Oublions provisoirement ce rêve agréable du « très haut débit pour tous », fondé d'ailleurs sur des perspectives d'utilisation liées aux loisirs numériques dont l'avenir pourrait être moins radieux que prévu en ces temps de pouvoir d'achat restreint, pour concentrer les actions et les financements publics sur des infrastructures utiles pour tous.
On pourrait imaginer un financement de ces infrastructures d'intérêt général par la contribution conjointe des collectivités territoriales (moins de routes, plus de très haut débit), des fonds d'aménagement du territoire, du produit d'une taxe carbone sur les déplacements ou d'une fraction de la TIPP, du service public de santé, des fonds dévolus au développement de l'e-administration et une contribution des employeurs à la place d'une partie de leurs contributions aux transport et au logement des salariés.

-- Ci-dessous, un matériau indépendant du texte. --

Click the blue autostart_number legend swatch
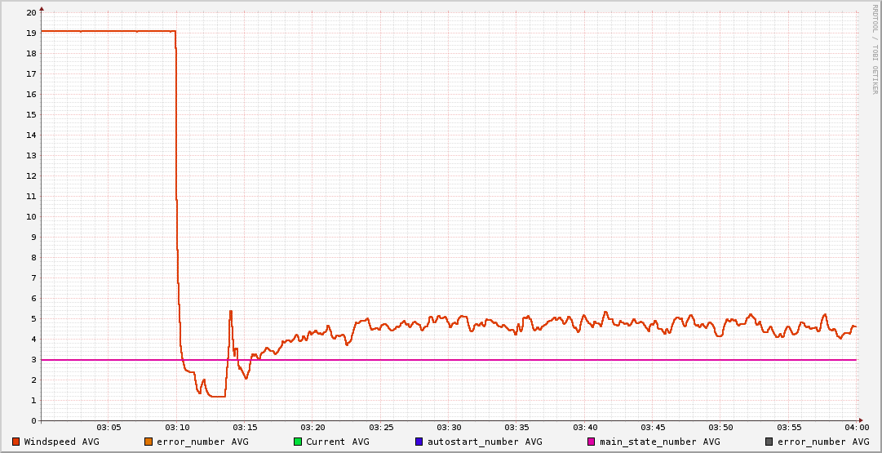Screen dimensions: 882x453 click(419, 442)
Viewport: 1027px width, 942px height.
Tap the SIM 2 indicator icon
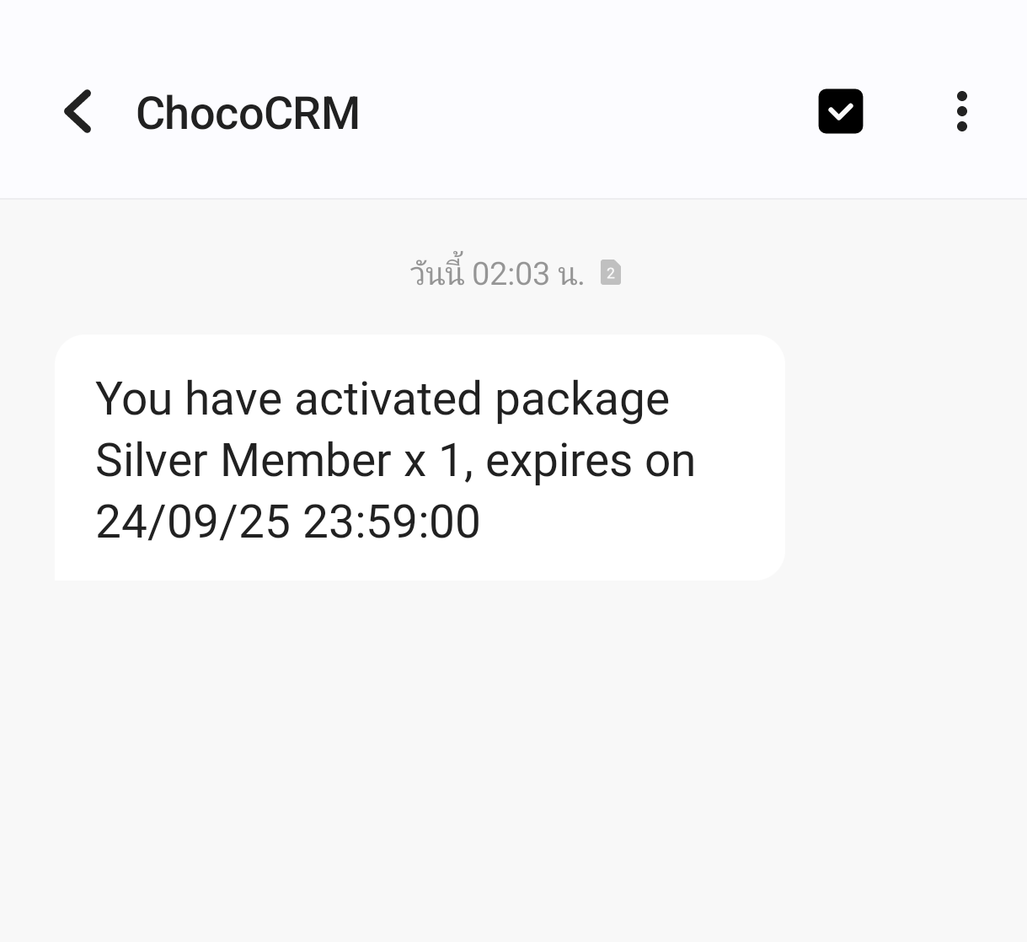point(611,273)
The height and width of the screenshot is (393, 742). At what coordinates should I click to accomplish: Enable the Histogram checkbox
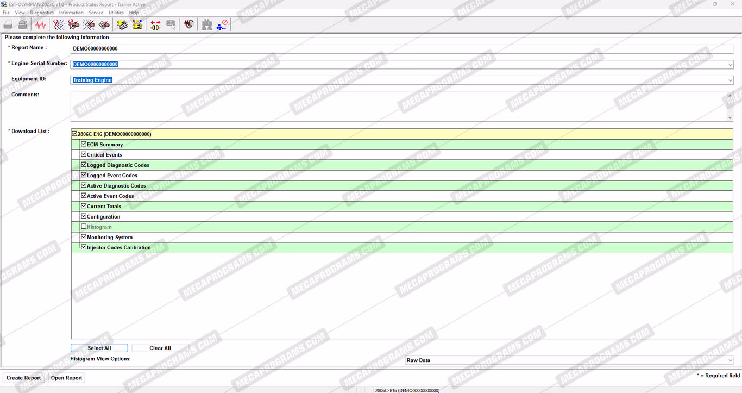[x=84, y=227]
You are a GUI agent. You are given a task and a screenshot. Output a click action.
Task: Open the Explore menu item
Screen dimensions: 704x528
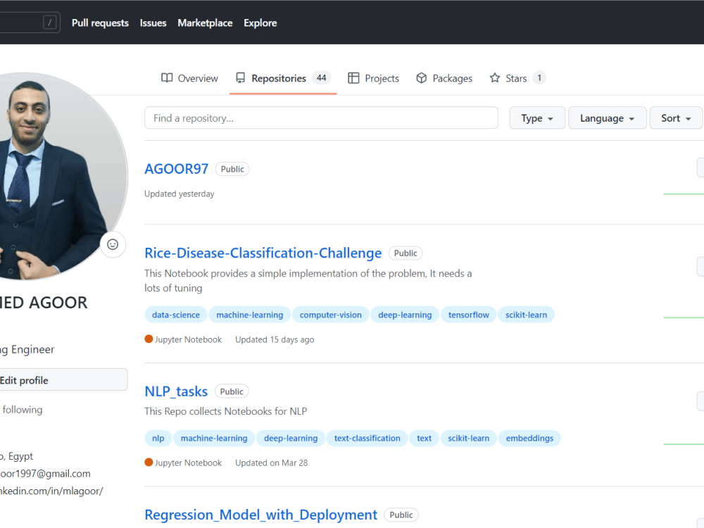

Les infrastructures de très haut débit à caractère commercial relèveraient du strict financement des opérateurs privés sur fonds privés.
Quand la totalité des citoyens aura un accès à haut débit supérieur à 2 Mbit/s, suffisant pour encore longtemps à 90 % des usages courants et 99 % des utilisations essentielles, la collectivité pourra alors se poser la question de sa contribution au « très haut débit pour tous ». L'accès pour tous s'entend bien évidemment, non seulement sur le plan technique, mais aussi, et surtout, sur le plan économique, au même titre que l'eau ou l'électricité.